I had not realized that the ridiculous “choice day” festival had been renamed, nor that charter schools would not be present. That’s great symbolism, but ultimately, we need to fundamentally defund these enterprises. MNPS renames things all the time. It’s action we need.
You cite an article which claims charter schools have some interesting TNReady metrics. Really? Is the entire city doing better from the privatization? Or, are we just sorting winners from losers with the choice schemes?
On Tuesday, I spoke to the School Board about the bright glaring Valor Charter billboard they have placed above Hillsboro High School. I’ll get that speech and photos on-line early next week. It is beyond infuriating that my property taxes are funding a billboard deriding my local integrated schools.

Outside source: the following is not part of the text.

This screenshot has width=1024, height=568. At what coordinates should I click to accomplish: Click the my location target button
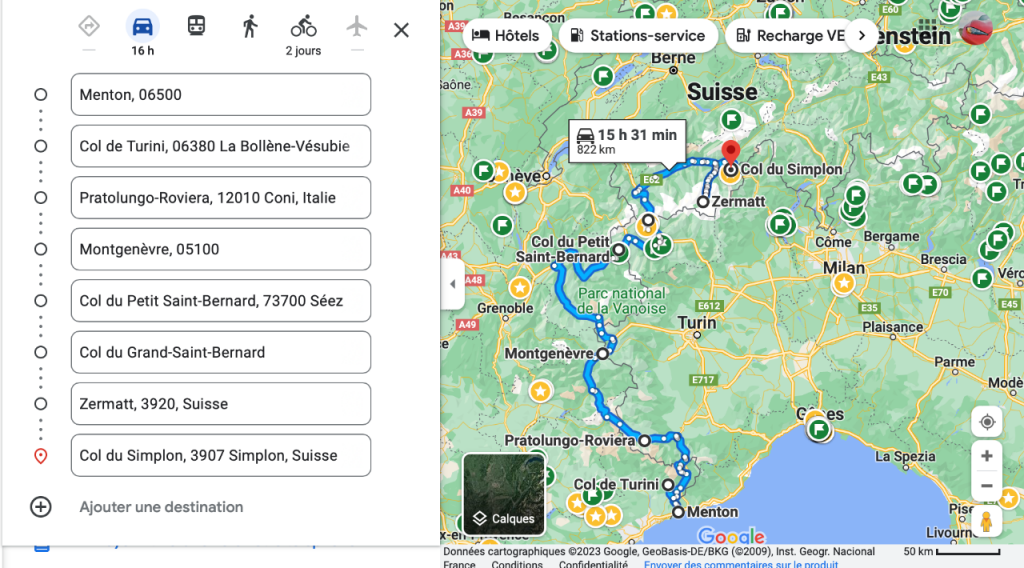click(986, 422)
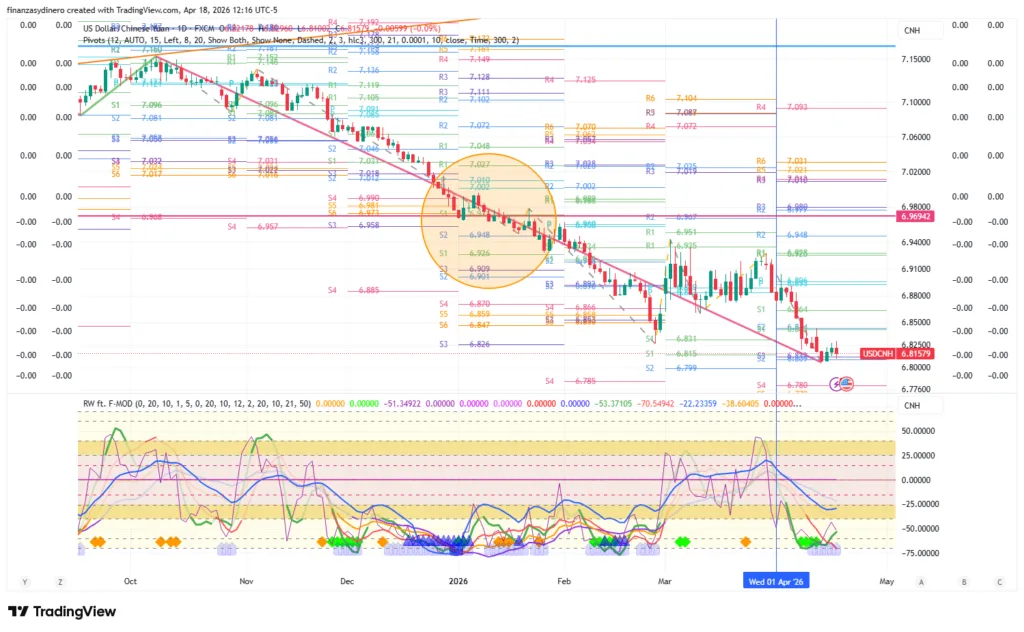Click the B button at bottom right

point(963,581)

I can’t get excited about any district shout-outs for equity either, until all 8th graders to compete for slots at Hume Fogg on equal footing. The selection of child losers at age 9 is the worst of the worst in bad district policies. (By “bad policy”, I claim the score-segregated Meigs auto-pathway stokes parent skittishness, does nothing to increase racial integration, clutters the streets long drives across town, and nowhere improves academic performance). We had equity in the Hume Fogg lottery from 1981 to 1999. And then the Board erased that equity the moment the courts released us to Unitary status…..
In the end, it’s not really about the whole city as much as it is about our own kids. Why do you think charter enrollment continues to grow? Because 13k families are misinformed? 13k predominately Democrat families. Good luck selling that one.
If it is “about our own kids”, then should just return to the 1969 zoning lines? If not, why not? Because the score-segregation of MNPS and the choice/transportation-segregation of our charter schools are recreating 1969, step by step anyway.
I continue to imagine that it is about more than that.
But yes, around the country there are examples of affluent sub-sections of town walling off themselves from charter-school areas. Maybe it will come to that….. Memphis suburban voters went 95% to 5% at the polls a decade ago, when given the option to leave the central district……
It was about 1.8 million voters, not 180 thousand.
But you are right, Lee’s 1.1 million votes out of 4 million, roughly 28%, is not really an overwhelming mandate.
One wonders what the other 72% really thinks.